### Required work:
Each line starting at the one that contains "Click the Treatment B blue color swatch" and ending at the one that contains "Task: Collapse the" must be returned exactly, and the rest of the listing is left out.

-------- Dataset

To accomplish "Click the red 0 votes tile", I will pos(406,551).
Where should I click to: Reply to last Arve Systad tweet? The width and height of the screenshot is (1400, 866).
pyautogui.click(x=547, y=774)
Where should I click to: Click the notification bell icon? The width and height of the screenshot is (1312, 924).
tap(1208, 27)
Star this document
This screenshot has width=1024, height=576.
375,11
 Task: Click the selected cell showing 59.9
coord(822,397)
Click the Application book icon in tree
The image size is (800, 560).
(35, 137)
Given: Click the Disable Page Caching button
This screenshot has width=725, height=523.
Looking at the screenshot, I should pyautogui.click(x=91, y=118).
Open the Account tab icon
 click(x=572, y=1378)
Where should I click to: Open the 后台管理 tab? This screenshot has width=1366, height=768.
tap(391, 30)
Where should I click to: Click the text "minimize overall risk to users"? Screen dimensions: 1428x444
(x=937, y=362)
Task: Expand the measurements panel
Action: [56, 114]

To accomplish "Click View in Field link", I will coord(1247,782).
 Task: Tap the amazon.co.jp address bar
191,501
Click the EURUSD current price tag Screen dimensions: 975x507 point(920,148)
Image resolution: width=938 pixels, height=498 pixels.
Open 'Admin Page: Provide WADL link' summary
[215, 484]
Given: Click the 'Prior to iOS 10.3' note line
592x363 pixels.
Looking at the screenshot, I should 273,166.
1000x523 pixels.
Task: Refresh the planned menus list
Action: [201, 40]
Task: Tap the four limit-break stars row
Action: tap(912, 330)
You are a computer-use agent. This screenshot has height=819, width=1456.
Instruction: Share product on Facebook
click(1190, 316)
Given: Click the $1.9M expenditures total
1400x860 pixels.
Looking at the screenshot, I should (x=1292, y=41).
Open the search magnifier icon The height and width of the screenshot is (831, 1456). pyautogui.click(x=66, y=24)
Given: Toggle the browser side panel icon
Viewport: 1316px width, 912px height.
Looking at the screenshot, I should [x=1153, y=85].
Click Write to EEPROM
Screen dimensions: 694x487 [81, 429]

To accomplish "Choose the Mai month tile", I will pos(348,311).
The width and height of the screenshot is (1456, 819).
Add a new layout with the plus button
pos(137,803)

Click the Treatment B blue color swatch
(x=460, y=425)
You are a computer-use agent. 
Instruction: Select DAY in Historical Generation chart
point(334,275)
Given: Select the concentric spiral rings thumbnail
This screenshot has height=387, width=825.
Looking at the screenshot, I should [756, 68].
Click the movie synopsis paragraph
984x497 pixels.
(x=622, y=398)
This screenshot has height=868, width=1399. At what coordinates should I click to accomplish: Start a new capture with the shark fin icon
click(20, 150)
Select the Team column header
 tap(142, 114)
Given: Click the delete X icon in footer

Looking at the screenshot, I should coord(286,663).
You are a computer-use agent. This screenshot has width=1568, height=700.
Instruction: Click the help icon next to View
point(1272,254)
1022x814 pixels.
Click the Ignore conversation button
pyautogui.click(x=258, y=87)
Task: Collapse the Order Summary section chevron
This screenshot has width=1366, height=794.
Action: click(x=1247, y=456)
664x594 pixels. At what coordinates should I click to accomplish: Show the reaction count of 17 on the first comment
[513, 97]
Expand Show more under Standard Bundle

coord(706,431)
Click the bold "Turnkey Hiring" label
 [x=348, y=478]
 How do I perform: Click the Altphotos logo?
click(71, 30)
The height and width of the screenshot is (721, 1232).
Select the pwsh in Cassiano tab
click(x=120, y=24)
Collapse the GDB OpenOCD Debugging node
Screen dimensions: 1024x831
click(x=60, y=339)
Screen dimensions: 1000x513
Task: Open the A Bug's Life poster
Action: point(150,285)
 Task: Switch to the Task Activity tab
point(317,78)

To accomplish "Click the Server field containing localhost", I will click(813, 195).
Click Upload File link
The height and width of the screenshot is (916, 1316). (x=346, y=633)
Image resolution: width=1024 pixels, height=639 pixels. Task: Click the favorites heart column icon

----------------

### Result for this exercise:
Click the Treatment B blue color swatch
(x=460, y=425)
You are a computer-use agent. 
Instruction: Select DAY in Historical Generation chart
point(334,275)
Given: Select the concentric spiral rings thumbnail
This screenshot has height=387, width=825.
Looking at the screenshot, I should [756, 68].
Click the movie synopsis paragraph
984x497 pixels.
(x=622, y=398)
This screenshot has height=868, width=1399. At what coordinates should I click to accomplish: Start a new capture with the shark fin icon
click(20, 150)
Select the Team column header
 tap(142, 114)
Given: Click the delete X icon in footer

Looking at the screenshot, I should coord(286,663).
You are a computer-use agent. This screenshot has width=1568, height=700.
Instruction: Click the help icon next to View
point(1272,254)
1022x814 pixels.
Click the Ignore conversation button
pyautogui.click(x=258, y=87)
Task: Collapse the Order Summary section chevron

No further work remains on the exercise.